Mathematics: Newspaper Readability
This is an investigation into the readability of articles in certain types of newspapers: broad sheet, tabloid and local newspapers. I use the scales of readability, given after a grammar check using Microsoft Word.
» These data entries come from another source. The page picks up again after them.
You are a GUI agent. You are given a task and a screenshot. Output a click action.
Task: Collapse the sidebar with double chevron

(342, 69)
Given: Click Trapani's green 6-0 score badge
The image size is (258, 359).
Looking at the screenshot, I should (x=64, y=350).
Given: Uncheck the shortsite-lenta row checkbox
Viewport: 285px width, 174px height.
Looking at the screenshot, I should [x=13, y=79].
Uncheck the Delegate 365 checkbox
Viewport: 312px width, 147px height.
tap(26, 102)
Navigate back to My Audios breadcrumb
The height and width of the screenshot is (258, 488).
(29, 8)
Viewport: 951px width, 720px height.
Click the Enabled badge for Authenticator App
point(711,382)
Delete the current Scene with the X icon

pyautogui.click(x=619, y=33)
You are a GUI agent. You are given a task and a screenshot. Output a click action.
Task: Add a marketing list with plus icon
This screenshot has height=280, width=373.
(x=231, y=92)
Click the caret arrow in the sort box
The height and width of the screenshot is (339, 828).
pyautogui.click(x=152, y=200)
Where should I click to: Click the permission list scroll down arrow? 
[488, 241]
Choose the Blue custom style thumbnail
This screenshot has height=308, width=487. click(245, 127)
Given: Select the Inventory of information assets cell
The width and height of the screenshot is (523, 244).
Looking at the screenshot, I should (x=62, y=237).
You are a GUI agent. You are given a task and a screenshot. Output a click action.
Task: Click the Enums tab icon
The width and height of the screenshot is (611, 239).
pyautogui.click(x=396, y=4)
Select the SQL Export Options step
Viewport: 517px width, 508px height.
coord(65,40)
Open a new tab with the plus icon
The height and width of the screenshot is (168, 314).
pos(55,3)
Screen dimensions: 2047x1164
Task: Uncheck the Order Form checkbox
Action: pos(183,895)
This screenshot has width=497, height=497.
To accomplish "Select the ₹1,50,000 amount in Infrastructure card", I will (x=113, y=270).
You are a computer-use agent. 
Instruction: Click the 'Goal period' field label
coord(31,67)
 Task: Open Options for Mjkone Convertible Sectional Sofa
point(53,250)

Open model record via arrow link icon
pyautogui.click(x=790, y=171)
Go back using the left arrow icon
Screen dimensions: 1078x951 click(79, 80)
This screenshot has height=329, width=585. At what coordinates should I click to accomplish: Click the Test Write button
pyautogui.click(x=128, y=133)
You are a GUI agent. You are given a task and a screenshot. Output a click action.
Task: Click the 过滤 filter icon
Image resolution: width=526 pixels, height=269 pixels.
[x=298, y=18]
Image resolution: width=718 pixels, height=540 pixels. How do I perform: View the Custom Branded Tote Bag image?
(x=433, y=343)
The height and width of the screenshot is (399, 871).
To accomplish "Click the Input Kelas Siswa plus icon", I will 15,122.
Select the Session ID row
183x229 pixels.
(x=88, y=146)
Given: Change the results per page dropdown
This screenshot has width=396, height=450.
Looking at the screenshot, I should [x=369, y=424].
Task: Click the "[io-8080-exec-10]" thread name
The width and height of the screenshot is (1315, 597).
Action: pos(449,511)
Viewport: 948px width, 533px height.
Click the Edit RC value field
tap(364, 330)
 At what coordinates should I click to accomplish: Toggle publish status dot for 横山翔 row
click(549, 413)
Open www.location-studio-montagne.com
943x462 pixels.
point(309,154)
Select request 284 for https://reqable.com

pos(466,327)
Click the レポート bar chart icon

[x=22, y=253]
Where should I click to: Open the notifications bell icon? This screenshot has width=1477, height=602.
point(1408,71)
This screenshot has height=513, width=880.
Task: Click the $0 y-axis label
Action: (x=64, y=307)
I have used over 60 articles from newspapers in US and UK. The Flesch scale is given as this represents a sound scale of readability, the lower the percentage, the more experienced the reader needs to be to understand the article, a high percentage means basic, short words are frequently used making it understandable by a large number of people. Tabloids are noticeably easier to read and broad sheets are aimed at a people with higher language skills.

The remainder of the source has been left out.